By: Erica M. Ponder
When referring to true innovators and the most creative, business-savvy people of the 20th and 21st century, Dr. Gene Landrum is among the best of the best. Dr. Landrum, the inventive force behind the concept of Chuck E. Cheese, has been breaking barriers among family entertainment and other prosperous ventures for quite some time. As a result of such success, Dr. Landrum has been invited to speak at the corporate breakfast for the Texas Black Expo, an event that gives aspiring and current business owners insight on how to start and keep a thriving business while building a strong network. Among many other topics, Dr. Landrum says he plans to discuss things such as what it takes to become great and how to become “rich and famous.”

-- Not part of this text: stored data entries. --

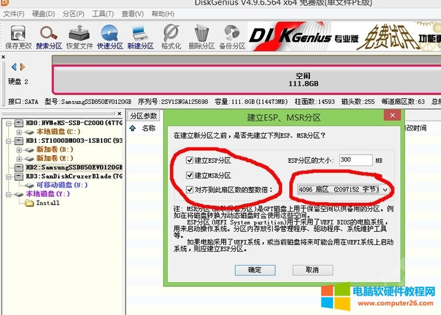Uncheck the 建立ESP分区 checkbox

click(x=189, y=160)
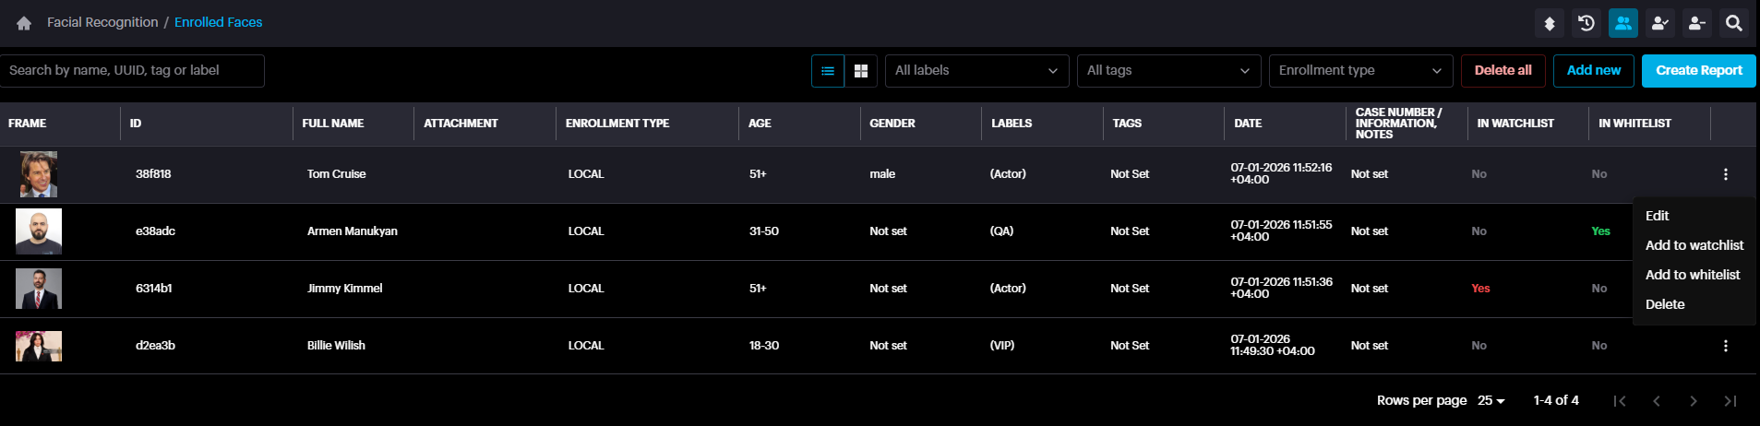The height and width of the screenshot is (426, 1760).
Task: Switch to grid view
Action: point(861,71)
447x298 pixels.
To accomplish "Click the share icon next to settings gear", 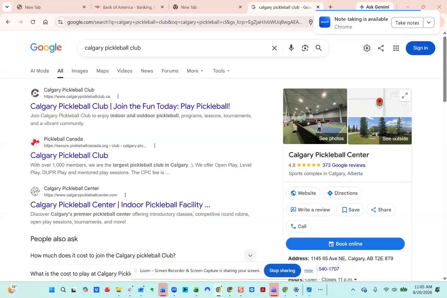I will pyautogui.click(x=381, y=48).
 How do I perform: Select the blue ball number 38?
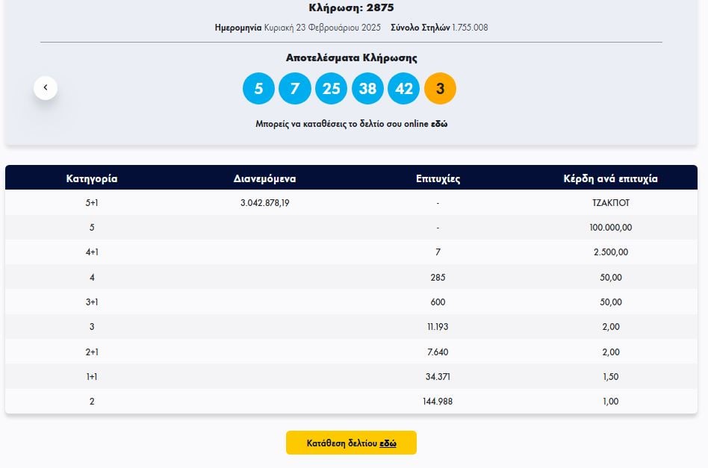click(367, 89)
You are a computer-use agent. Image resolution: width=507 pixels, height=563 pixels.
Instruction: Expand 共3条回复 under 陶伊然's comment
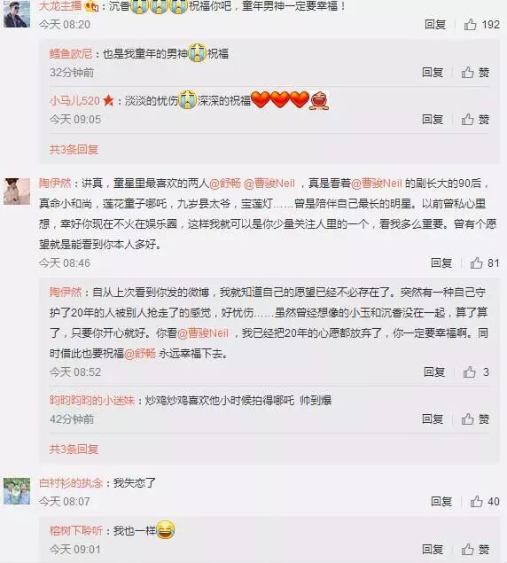[x=74, y=449]
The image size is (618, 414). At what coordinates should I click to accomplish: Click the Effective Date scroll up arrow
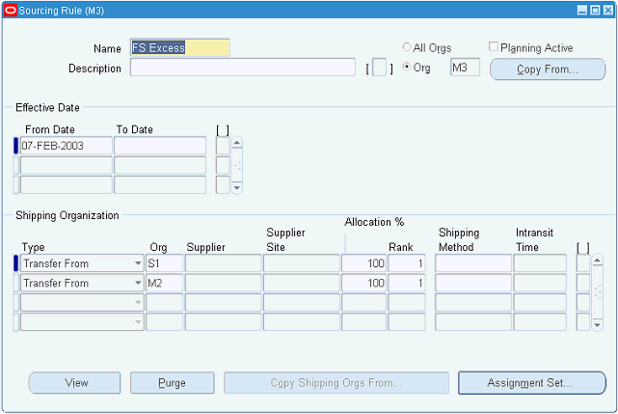click(x=236, y=143)
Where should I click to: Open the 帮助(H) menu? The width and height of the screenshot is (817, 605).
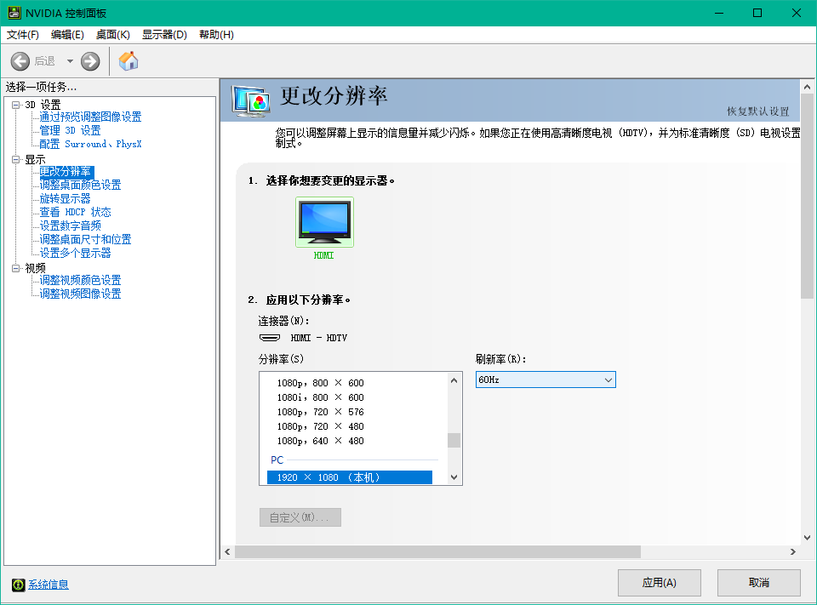pos(216,35)
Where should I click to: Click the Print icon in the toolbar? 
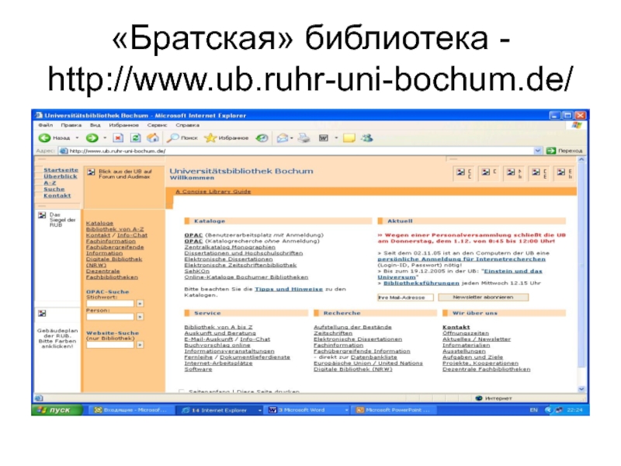[303, 137]
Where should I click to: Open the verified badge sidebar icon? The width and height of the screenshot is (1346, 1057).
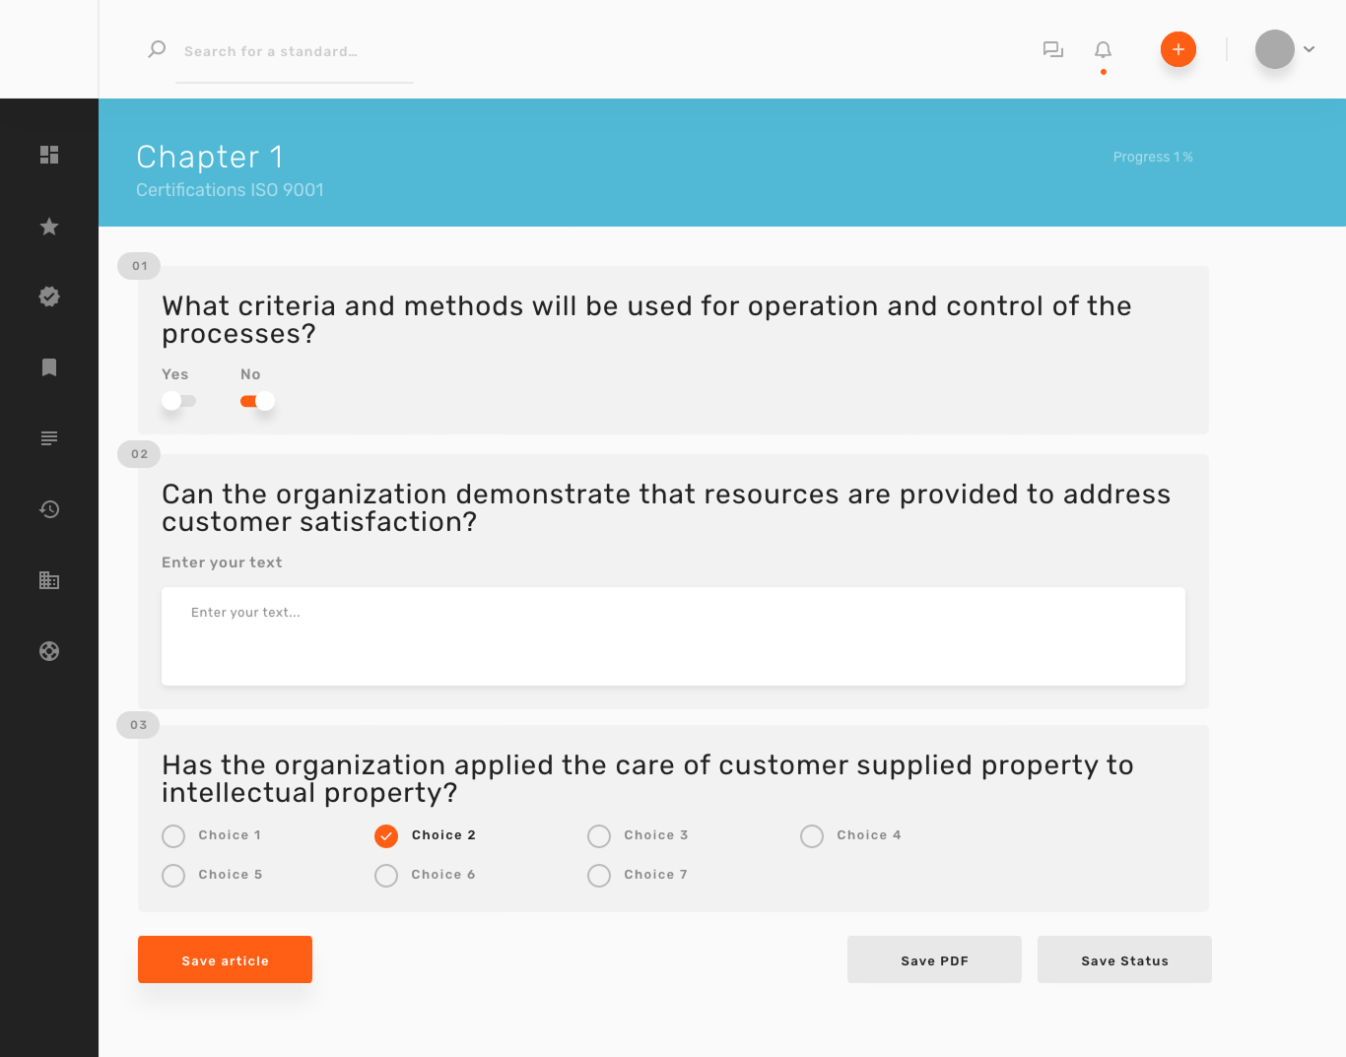click(x=49, y=297)
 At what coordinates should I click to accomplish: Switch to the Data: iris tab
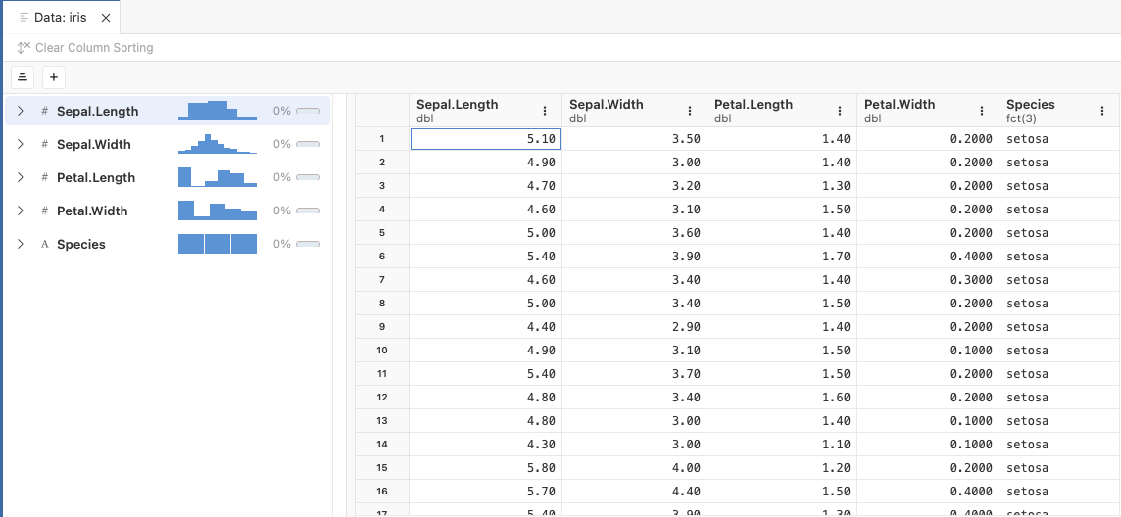pyautogui.click(x=61, y=18)
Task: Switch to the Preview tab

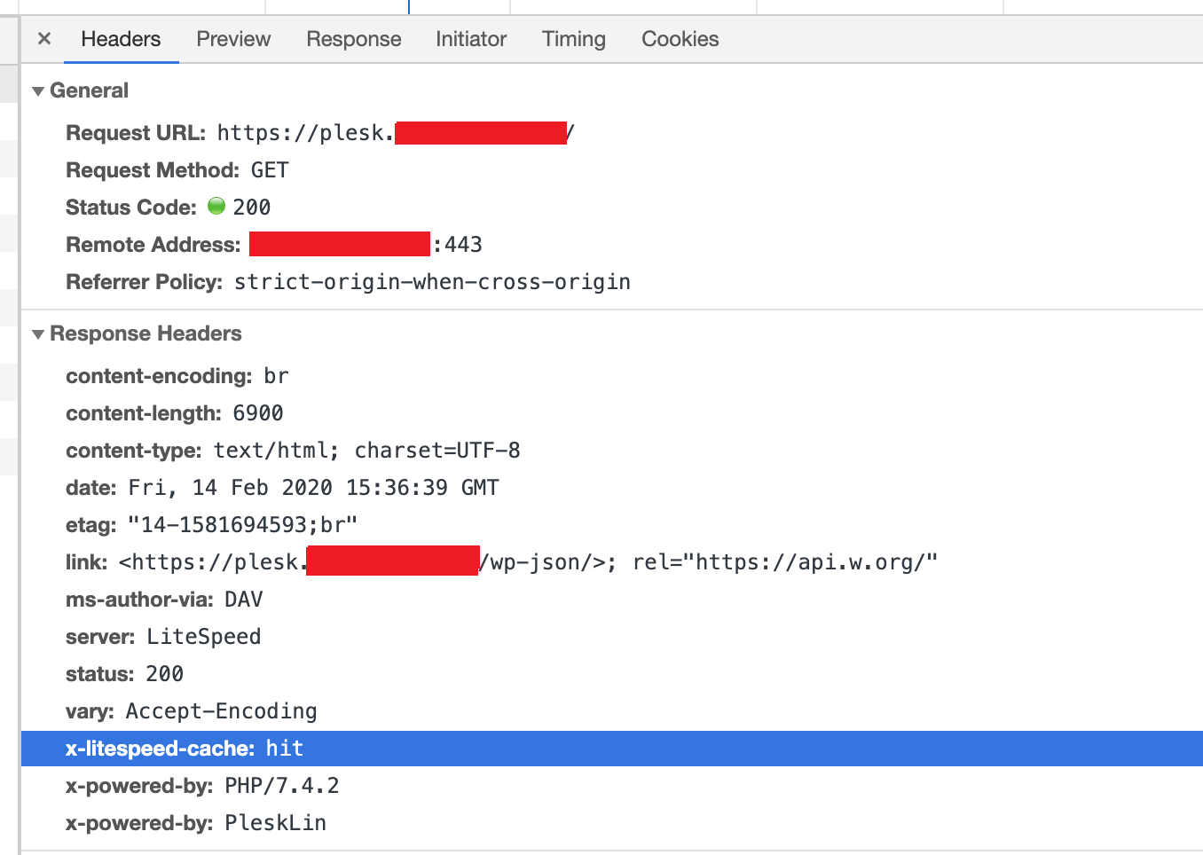Action: [233, 39]
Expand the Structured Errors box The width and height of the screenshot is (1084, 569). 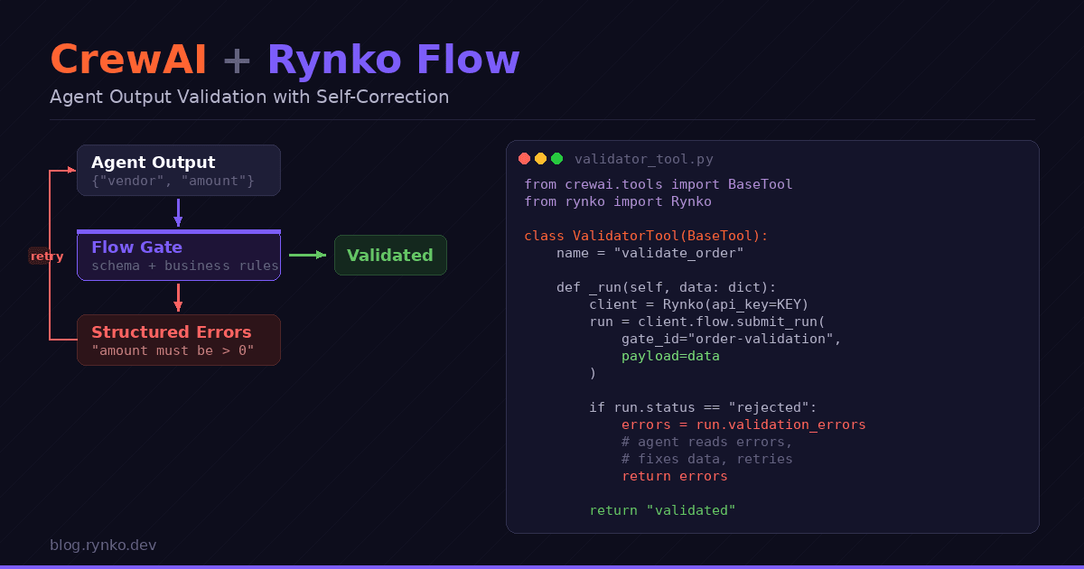tap(178, 340)
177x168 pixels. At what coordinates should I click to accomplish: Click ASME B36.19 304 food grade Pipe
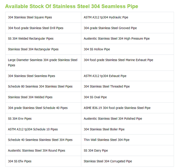pyautogui.click(x=117, y=108)
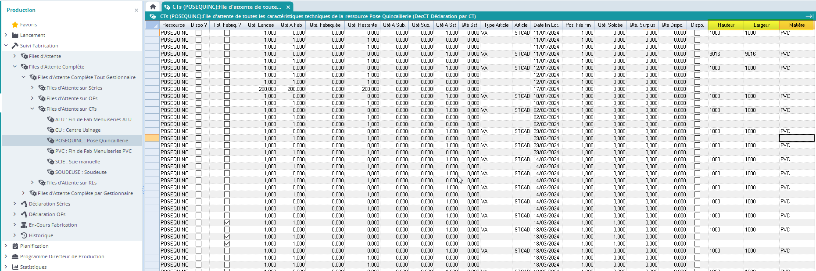Collapse the Suivi Fabrication tree node
Viewport: 816px width, 271px height.
(x=6, y=46)
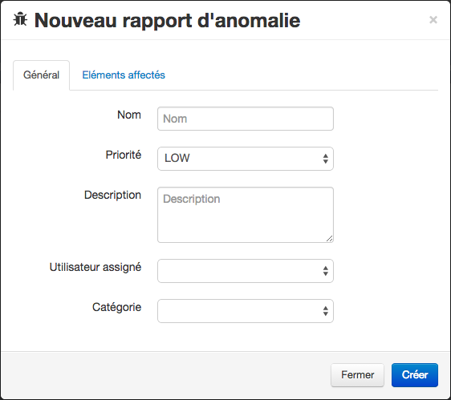Open the Eléments affectés tab
Image resolution: width=451 pixels, height=400 pixels.
pyautogui.click(x=124, y=75)
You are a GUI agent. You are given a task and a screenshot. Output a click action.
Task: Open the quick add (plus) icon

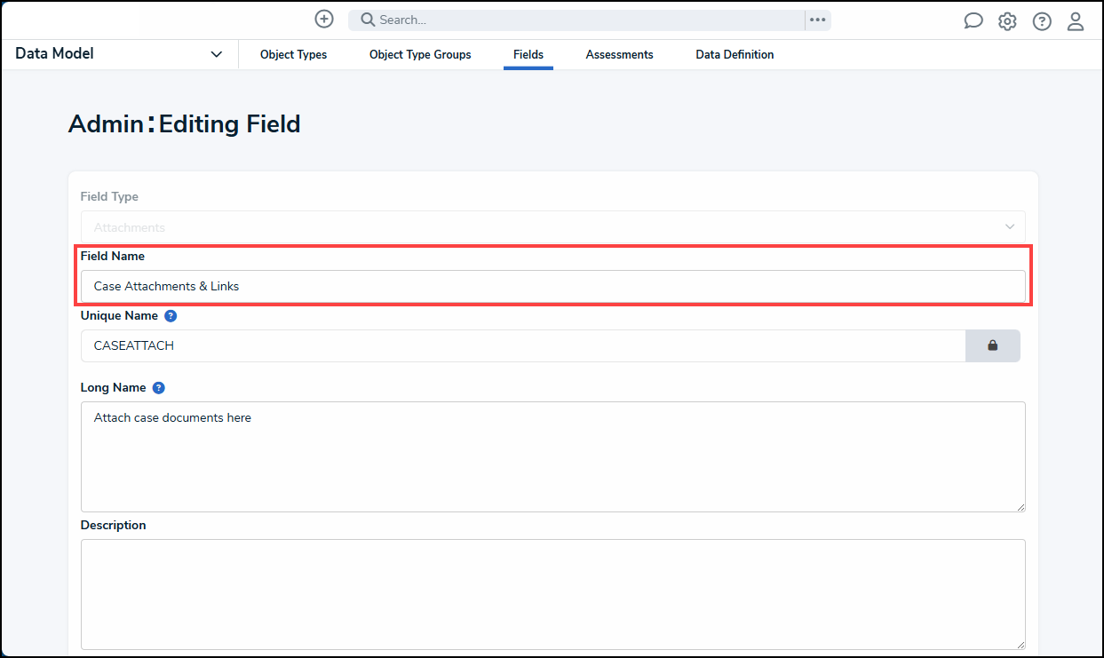[323, 18]
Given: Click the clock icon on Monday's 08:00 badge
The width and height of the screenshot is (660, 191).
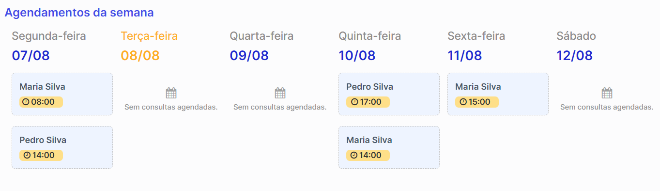Looking at the screenshot, I should pyautogui.click(x=27, y=102).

The idea of Chuck E. Cheese stemmed from Dr. Landrum realizing that families with children needed a happy medium for dinner plans while balancing sociability. “I want a kid to walk through the front door, look and see kids running and playing, and say this is ‘my joint, my place.’ Credited for being the first person to create the “ball pit (an invention he says McDonald’s took from him),” Dr. Landrum’s manager at the time discouraged the creation that has been cherished by past and present Chuck E. Cheese’s fans.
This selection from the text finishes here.